Investors buying into the current rally are ignoring changing market conditions, the firm warned.
The bubble in stocks has burst, and investors who are betting on a rally in the market are still in denial over the changing economy, according to Richard Bernstein Advisors.
“The stock market rally so far this year seems based largely on speculation rather than fundamentals,” the investment management firm said note on Monday. “Investors appear hopeful the Federal Reserve will soon return to a policy of cheap and abundant liquidity while ignoring the Fed’s repeated warnings to the contrary.”
The note warned that the liquidity bubble in tech, crypto, and other speculative assets had already burst, as central bankers are pulling back from the liquidity injections that allowed the market to rise to dizzying heights during the pandemic.
The S&P 500 plunged 20% last year amid Fed rate hikes and quantitative tightening aimed at lowering inflation. The drawback in liquidity is even more drastic than what was seen in 2000 and 2008, RBA said, which led to the dot-com and housing bubble busts that roiled markets over a decade ago.

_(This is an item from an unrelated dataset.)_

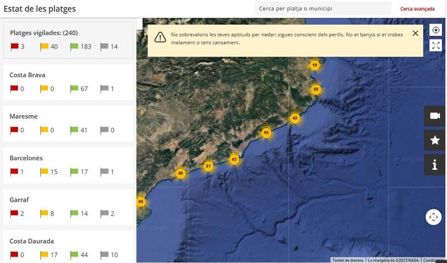Click the locate-me crosshair icon on map
This screenshot has width=447, height=263.
pos(436,30)
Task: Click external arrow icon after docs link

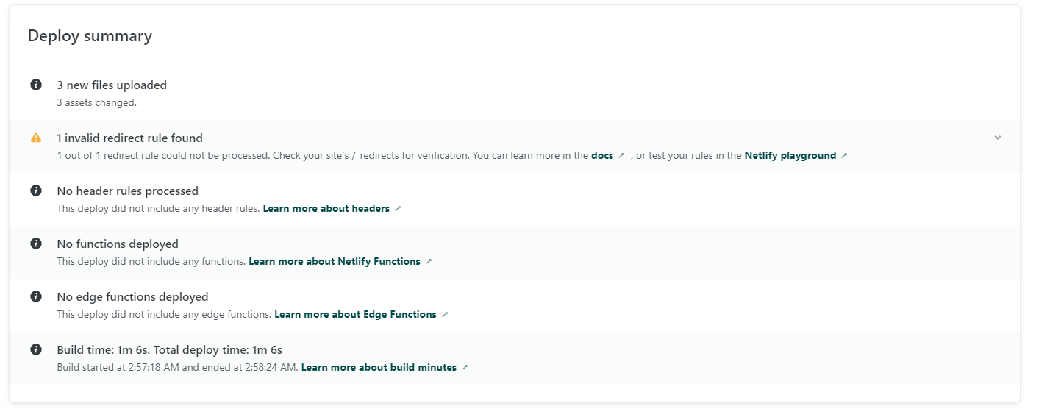Action: click(x=621, y=156)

And while stocks began the new year with a strong rally, it is fading as Fed officials have warned more rate hikes are needed to truly tame inflation.
“The speculative rally so far this year seems a perfect example of investors’ denial of a changing economy,” RBA warned.
The firm added it was more bearish in speculative sectors like tech and crypto, than in areas such as energy and industrials – embodying a shift in the market from “cute weiner dogs in the metaverse” to “real productive assets.”
That’s in line with other Wall Street analysts, who note that the “old economy” will flourish in the new economic regime, as interest rates are set to remain high.